Google Flu Trends is an example where search trends was used to make accurate predictions (in this case, about flu outbreaks). This does not mean that every analysis of search trends will lead to correct conclusions: correlation does not imply causation. There is the example of some researchers from Princeton University that used search trends for "MySpace" to predict the demise of another social network, Facebook. This essentially assumed that the correlation in the decrease of searches for MySpace was the causation of MySpace's demise. Facebook responded in turn by providing a bunch of examples of "causal correlations".

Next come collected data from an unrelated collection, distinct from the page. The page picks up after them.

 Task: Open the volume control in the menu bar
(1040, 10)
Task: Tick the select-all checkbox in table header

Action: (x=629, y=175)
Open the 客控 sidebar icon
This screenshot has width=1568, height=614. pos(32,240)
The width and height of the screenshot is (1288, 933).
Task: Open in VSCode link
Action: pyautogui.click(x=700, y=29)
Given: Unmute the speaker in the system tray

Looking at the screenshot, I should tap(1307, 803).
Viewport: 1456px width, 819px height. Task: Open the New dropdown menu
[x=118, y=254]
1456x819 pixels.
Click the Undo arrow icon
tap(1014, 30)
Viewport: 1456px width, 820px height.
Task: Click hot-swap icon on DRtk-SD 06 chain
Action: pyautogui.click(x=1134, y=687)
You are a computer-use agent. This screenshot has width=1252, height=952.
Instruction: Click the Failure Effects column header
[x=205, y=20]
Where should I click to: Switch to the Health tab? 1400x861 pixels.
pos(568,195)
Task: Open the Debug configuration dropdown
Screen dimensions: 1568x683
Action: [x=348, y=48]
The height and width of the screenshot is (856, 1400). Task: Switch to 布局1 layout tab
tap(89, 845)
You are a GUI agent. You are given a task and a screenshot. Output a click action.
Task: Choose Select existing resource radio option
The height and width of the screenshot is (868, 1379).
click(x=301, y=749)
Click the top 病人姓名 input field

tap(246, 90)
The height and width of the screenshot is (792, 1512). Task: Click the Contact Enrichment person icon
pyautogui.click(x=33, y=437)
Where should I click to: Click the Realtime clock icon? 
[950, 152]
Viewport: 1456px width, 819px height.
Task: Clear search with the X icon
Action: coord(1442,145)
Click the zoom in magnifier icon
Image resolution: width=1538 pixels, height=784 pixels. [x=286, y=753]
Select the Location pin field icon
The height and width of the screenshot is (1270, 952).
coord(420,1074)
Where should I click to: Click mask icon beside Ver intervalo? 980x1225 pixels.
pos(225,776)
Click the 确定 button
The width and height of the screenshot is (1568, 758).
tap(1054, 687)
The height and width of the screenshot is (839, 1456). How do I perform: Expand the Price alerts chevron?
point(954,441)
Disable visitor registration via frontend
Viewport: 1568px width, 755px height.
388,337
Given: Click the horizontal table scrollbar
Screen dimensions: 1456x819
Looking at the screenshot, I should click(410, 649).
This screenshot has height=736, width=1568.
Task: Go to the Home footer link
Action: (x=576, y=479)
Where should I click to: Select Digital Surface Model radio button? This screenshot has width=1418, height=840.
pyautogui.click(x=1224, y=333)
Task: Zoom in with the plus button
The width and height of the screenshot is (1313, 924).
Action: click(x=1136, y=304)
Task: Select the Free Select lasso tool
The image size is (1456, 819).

Increasingly more and more things are done over the Internet. Whether is via a computer, a smartphone, or a tablet, many aspects of a person's interaction with other people or services via the Internet are recorded as data. Not all of this data is analyzed. I will refer to this data as online activity data. Another source of data is the user who produces content. This data is referred to as user generated content. A single user might not generate much data, but considering all users of a single service leads to very large data sets. Yet another source of big data is any "big science" project like the LHC.

Graphs are convenient ways to encode connections between objects. In a social network like Facebook, graphs can be very large.

Log files are another source of big data. These are files that are generated by an application that contain a record of the activity performed by that application. For example, some web servers logs contain a record of every click. Accounting for many servers leads to very large data sets.

An emerging source of big data is the so-called Internet of Things, where objects are equipped with sensors that gather all sorts of data.